Positionen, wie sie die umstrittene Kultursenatorin Dana Horáková nicht vehementer hätte vertreten können, propagierte beim SPD-Kulturforum in Hamburg der Bremer Bürgermeister Henning Scherf

Es ist problematisch, im Hamburger SPD-Wahlkampf mit neoliberalen Positionen aufzuwarten. Erst recht mit solchen, die die nicht sonderlich geschätzte Kultursenatorin Dana Horáková (parteilos) ebenfalls vertritt. So gesehen hätte der Auftritt des Bremer Bürgermeisters Henning Scherf (SPD) beim Jour Fixe des SPD-Kulturforums am Dienstagabend im Hamburger Schauspielhaus nicht unpassender ausfallen können. Denn Scherf gab sich überzeugt, dass die private Finanzierung kultureller Institutionen das allein Hilfreiche sei, warf sich in die Bresche für einen Darwinismus, der auch in Bremen im Rahmen der Kulturhauptstadt-Bewerbung derzeit mehrere Institutionen das Leben kostet.
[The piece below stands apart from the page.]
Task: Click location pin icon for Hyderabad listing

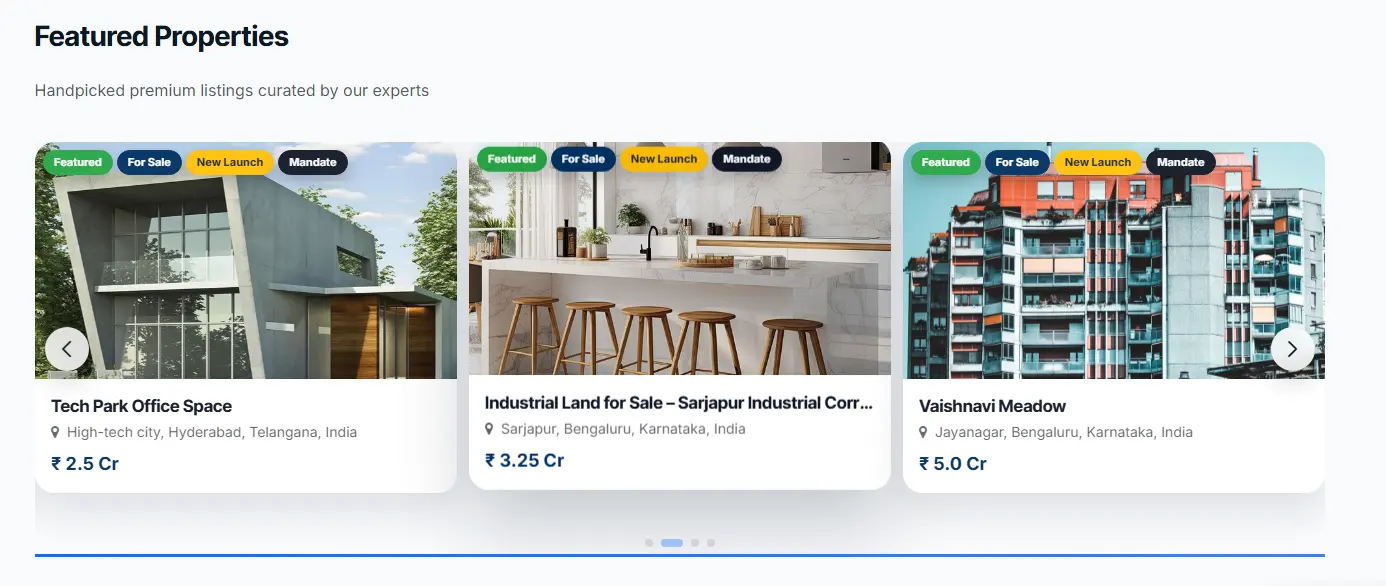Action: point(55,433)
Er neige zu der Ansicht, „dass künstlerische Großtaten eher aus dem existenziellen Kampf erwachsen als aus einer Position bequemer Mittelschicht-Finanzierung“. Und selbstverständlich sei „Schrilles, Experimentelles „hoch erwünscht“ – aber eben nur so lange, „wie die Bude voll ist.“

Und wenn sie nicht voll ist? „Dann muss man eben aushalten, dass auch mal was eingeht. Ich war immer dagegen, allzu viele ABM in die Kulturszene zu schustern. Kultur ist ja keine Sozialamtsveranstaltung.“ Und wenn doch mal Geld von außen gebraucht werde, gebe es ja immer noch „Erstaunliches an hanseatischem Bürger-Engagement“. Das ist richtig – aber wozu dies in einer dito hanseatisch engagierten Stadt wie Hamburg verkünden, deren Kultursenatorin eben dies stetig einfordert, ohne allerdings selbst allzu erfolgreich zu akquirieren?

Auch in puncto Eigenständigkeit der Kulturbehörde – in Bremen herrscht eine umstrittene Aufgabenteilung zwischen der Behörde und einer stadteigenen Controlling-Firma, zwischen denen jetzt der Hamburger Ex-Senatsdirektor Volker Plagemann vermitteln soll – war recht Konservatives zu hören. „Konkurrenz schadet nicht, und es ist gut, wenn die Behörde dadurch einen Zuwachs an Kompetenz bekommt.“ Warum man die nicht durch Stärkung der Behörde selbst erzeugt, ließ Scherf offen; glücklicherweise wird solches in Hamburg derzeit nicht diskutiert. Deren gerade entstehende Hamburg Marketing GmbH soll vielmehr das Hamburger Kulturleben bewerben – eine Forderung, die auch schon nicht leicht zu erfüllen scheint.

Möglich also, dass die Hamburger SPD-Leute die Einladung des Bremer Parteifreundes schon bereut haben; Bürgermeister-Kandidat Thomas Mirow jedenfalls verlor später kein Wort über die vom Vorredner propagierten Modelle. Allzu durchdacht klangen seine Vorschläge zur Belebung der Hamburger Kulturlandschaft allerdings auch nicht: Weitere Museen – eins für Presse und eins für Design – regte er an; Erkleckliches über die Konsolidierung der sieben Hamburger Museumsstiftungen hörte man nicht. Eine Fortführung des Horáková‘schen Ideen-Mixes? Es wird sich – vielleicht – nach der Hamburger Bürgerschaftswahl erweisen.